Presented By O’Reilly and Cloudera
Make Data Work
21–22 May 2018: Training
22–24 May 2018: Tutorials & Conference
London, UK

Improving ad hoc and production workflows at Stitch Fix

Neelesh Salian (Stitch Fix)
11:1511:55 Thursday, 24 May 2018
Secondary topics:  Data Platforms, E-commerce and Retail
Average rating: *....
(1.00, 1 rating)

Who is this presentation for?

  • Managers, developers, data engineers, software engineers, and big data engineers

Prerequisite knowledge

  • Familiarity with big data, Spark, and cloud environments

What you'll learn

  • Explore Stitch Fix's compute infrastructure

Description

Stitch Fix aspires to help you find the style that you will love. Data, the backbone of the business, is used to help with styling recommendations, demand modeling, user acquisition, and merchandise planning and also to influence business decisions throughout the organization. These decisions are backed by algorithms and data collected and interpreted based on client preferences. Neelesh Srinivas Salian offers an overview of the compute infrastructure used by the data science team at Stitch Fix, covering the architecture, tools within the larger ecosystem, and the challenges that the team overcame along the way.

Apache Spark plays an important role in Stitch Fix’s data platform, and the company’s data scientists use Spark for their ETL and Presto for their ad hoc queries. The goal for the team running the compute infrastructure is to understand and make the data scientists’ lives easier, particularly in terms of usability of Spark, by building tools that expedite the process of getting started with Spark and transitioning from an ad hoc to a production workflow. The compute infrastructure is a part of the data platform that is responsible for all the needs of data scientists as Stitch Fix.

Neelesh shares Stitch Fix’s journey, exploring its ad hoc and production infrastructure and detailing its in-house tools and how they work in synergy with open source frameworks in a cloud environment.
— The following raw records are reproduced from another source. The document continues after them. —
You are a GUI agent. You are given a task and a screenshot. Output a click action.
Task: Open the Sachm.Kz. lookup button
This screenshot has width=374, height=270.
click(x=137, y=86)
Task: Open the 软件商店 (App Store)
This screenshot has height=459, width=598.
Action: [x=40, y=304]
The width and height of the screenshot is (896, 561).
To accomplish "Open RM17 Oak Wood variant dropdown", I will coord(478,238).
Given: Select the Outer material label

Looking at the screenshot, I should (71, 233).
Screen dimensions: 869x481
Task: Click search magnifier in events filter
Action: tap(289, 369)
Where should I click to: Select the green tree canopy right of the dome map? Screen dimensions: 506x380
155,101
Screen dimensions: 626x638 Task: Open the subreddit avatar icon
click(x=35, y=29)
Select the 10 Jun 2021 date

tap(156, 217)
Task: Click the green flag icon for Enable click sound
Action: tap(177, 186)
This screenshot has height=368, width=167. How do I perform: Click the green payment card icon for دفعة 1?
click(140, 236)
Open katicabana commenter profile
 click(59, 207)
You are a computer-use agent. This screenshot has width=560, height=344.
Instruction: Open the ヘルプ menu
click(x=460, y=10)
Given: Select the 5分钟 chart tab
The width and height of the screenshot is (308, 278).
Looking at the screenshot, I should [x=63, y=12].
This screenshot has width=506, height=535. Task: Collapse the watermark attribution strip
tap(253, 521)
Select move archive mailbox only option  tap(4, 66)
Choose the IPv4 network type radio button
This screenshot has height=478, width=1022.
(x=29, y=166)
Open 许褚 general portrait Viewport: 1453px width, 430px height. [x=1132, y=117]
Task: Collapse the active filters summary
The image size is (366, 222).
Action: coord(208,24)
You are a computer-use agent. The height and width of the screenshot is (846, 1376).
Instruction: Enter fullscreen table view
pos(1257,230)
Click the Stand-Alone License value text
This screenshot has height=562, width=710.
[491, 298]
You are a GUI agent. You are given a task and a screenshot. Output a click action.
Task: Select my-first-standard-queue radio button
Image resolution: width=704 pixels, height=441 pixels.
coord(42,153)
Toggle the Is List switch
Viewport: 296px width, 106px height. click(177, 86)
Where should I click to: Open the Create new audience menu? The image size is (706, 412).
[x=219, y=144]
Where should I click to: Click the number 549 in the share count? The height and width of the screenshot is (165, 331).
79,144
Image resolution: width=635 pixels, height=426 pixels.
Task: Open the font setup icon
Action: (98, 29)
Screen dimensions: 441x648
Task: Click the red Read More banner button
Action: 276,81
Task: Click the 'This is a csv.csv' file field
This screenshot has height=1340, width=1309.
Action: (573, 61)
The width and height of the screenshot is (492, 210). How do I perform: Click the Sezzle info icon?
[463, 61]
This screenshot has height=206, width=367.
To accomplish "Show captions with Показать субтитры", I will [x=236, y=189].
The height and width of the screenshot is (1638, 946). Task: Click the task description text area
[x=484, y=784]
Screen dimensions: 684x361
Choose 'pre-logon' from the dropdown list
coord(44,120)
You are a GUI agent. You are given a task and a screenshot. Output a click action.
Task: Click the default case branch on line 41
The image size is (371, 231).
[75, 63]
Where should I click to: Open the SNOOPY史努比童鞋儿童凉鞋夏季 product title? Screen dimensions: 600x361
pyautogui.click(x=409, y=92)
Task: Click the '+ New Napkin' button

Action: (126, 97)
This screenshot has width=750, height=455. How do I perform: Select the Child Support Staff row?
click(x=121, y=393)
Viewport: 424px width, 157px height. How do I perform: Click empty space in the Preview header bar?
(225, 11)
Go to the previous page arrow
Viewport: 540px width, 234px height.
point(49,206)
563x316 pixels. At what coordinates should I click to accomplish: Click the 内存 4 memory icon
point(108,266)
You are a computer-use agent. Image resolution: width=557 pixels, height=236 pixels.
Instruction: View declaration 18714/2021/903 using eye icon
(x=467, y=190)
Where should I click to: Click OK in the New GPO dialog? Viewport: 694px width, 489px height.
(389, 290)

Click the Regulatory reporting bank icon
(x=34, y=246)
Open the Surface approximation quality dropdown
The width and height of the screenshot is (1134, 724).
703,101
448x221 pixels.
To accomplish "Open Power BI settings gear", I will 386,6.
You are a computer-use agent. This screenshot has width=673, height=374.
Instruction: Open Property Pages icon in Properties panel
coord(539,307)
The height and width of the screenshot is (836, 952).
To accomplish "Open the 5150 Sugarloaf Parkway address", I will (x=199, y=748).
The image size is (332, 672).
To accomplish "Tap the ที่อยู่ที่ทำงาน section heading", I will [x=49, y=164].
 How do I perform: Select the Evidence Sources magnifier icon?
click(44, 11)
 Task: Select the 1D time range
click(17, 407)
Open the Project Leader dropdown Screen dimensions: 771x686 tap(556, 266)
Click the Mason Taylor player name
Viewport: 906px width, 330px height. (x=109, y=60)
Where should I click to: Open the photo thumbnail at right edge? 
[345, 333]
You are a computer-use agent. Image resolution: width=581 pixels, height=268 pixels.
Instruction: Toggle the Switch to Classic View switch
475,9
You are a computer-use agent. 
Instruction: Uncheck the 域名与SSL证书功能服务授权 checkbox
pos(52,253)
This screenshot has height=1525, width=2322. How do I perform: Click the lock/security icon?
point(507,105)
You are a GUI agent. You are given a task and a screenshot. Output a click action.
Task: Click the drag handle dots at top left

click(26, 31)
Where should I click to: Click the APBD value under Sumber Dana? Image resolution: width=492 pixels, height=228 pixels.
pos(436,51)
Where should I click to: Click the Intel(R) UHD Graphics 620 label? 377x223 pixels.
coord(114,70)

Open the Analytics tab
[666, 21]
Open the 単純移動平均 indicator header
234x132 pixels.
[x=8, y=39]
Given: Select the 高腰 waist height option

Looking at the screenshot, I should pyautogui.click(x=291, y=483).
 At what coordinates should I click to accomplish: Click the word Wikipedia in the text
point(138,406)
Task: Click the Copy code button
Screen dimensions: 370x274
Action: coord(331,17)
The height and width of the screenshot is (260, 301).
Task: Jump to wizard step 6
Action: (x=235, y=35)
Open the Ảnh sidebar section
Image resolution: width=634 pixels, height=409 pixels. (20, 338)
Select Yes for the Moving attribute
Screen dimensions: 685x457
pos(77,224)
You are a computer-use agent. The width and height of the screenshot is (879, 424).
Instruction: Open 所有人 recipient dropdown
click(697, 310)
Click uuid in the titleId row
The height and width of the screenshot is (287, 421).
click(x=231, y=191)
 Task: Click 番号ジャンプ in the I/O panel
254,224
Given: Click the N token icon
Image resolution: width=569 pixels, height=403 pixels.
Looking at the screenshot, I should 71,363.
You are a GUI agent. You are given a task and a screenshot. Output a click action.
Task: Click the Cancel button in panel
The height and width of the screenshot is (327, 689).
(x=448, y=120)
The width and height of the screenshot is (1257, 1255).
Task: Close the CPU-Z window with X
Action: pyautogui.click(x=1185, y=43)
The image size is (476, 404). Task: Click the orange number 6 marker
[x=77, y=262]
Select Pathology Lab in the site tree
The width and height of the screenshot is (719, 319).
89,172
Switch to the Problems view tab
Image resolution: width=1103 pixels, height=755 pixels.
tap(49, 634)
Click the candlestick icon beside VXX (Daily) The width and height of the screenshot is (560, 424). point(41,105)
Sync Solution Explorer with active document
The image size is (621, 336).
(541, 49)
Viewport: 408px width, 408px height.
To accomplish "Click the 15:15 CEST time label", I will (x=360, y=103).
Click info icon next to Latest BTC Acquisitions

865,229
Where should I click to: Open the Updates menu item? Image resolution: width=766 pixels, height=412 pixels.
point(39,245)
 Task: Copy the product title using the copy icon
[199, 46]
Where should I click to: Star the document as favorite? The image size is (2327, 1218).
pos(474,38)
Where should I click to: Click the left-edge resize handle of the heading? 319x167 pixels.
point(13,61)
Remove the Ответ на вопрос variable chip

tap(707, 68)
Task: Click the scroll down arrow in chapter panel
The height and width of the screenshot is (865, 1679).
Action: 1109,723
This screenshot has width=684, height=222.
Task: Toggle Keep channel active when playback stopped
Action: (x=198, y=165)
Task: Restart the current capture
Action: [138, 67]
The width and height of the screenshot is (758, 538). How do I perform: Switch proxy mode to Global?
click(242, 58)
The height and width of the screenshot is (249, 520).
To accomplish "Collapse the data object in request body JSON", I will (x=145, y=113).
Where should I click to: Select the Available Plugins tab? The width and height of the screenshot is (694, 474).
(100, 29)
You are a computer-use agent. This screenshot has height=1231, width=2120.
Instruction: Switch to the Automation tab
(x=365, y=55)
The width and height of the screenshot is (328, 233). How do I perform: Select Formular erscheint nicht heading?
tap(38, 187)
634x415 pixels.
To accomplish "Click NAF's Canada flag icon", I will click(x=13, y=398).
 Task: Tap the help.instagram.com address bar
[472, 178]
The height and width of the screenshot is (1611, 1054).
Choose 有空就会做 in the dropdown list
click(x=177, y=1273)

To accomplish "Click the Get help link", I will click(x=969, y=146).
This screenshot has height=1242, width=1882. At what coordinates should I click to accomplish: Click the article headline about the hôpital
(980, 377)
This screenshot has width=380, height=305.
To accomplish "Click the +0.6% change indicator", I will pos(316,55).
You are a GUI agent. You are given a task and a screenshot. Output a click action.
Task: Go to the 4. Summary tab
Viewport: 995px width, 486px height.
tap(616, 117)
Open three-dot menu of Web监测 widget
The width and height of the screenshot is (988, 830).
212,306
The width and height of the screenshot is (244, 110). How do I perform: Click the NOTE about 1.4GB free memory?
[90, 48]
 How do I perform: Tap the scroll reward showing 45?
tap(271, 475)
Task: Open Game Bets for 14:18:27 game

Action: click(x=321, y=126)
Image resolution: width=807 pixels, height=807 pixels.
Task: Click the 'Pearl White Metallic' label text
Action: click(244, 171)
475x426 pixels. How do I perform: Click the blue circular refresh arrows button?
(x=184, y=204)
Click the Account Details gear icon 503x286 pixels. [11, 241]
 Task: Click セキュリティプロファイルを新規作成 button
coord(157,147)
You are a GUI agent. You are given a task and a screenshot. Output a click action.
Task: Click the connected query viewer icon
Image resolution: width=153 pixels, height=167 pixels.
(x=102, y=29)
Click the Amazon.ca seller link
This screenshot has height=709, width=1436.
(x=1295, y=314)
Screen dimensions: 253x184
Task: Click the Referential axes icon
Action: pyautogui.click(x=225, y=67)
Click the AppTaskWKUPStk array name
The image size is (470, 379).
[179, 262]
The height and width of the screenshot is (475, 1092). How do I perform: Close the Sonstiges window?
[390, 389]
Neelesh also discusses the additional improvements to the infrastructure that help persist information for future use and optimization and explains how the implementation of Amazon’s EMR FS has helped make it easier to read from the S3 source.

Photo of Neelesh Salian

Neelesh Salian

Stitch Fix

Neelesh Srinivas Salian is a software engineer on the data platform team at Stitch Fix, where he works on the compute infrastructure used by the company’s data scientists. Previously, he worked at Cloudera, where he worked with Apache projects like YARN, Spark, and Kafka.